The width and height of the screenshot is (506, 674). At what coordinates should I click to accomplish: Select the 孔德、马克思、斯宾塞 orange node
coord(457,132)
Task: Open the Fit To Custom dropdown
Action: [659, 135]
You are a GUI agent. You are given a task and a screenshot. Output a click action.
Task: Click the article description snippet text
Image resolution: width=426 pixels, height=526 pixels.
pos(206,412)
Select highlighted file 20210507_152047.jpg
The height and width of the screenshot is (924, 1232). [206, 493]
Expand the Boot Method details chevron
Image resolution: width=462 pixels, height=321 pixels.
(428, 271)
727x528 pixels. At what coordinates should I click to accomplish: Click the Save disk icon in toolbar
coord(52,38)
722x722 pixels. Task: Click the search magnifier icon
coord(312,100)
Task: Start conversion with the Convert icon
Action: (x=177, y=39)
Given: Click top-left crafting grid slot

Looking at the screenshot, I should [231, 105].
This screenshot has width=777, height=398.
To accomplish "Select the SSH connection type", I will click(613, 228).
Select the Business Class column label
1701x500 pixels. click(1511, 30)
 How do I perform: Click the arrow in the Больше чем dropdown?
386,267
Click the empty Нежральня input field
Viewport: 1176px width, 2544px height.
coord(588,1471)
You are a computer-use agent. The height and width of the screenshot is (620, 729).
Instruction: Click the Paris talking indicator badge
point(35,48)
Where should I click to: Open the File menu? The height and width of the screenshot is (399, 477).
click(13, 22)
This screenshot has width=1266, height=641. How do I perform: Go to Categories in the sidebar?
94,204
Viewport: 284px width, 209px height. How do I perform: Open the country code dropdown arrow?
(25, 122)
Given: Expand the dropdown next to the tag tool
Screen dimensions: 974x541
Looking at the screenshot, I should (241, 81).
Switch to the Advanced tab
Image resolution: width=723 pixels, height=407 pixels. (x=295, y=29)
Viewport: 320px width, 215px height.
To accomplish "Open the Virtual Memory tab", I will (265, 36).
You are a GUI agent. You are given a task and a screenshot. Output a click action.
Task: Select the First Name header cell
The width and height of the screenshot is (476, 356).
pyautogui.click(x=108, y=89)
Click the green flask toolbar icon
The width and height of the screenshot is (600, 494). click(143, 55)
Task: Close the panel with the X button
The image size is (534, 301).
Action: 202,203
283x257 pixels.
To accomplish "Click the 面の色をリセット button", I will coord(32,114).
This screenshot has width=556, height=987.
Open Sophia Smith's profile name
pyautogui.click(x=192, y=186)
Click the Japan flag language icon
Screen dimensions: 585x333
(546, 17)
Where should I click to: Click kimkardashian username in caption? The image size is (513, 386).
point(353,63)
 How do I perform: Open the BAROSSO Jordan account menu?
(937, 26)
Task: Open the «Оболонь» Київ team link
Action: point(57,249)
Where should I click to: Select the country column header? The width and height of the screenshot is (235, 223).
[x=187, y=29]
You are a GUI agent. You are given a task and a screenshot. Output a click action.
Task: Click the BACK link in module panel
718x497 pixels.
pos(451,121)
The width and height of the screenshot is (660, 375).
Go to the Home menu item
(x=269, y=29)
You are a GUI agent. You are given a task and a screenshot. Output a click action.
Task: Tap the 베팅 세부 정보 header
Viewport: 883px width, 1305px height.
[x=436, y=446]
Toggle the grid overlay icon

-- BRIEF --
State, as a number only, how many lines in the entries include "will".

-- REPLY TO THE EXERCISE --
3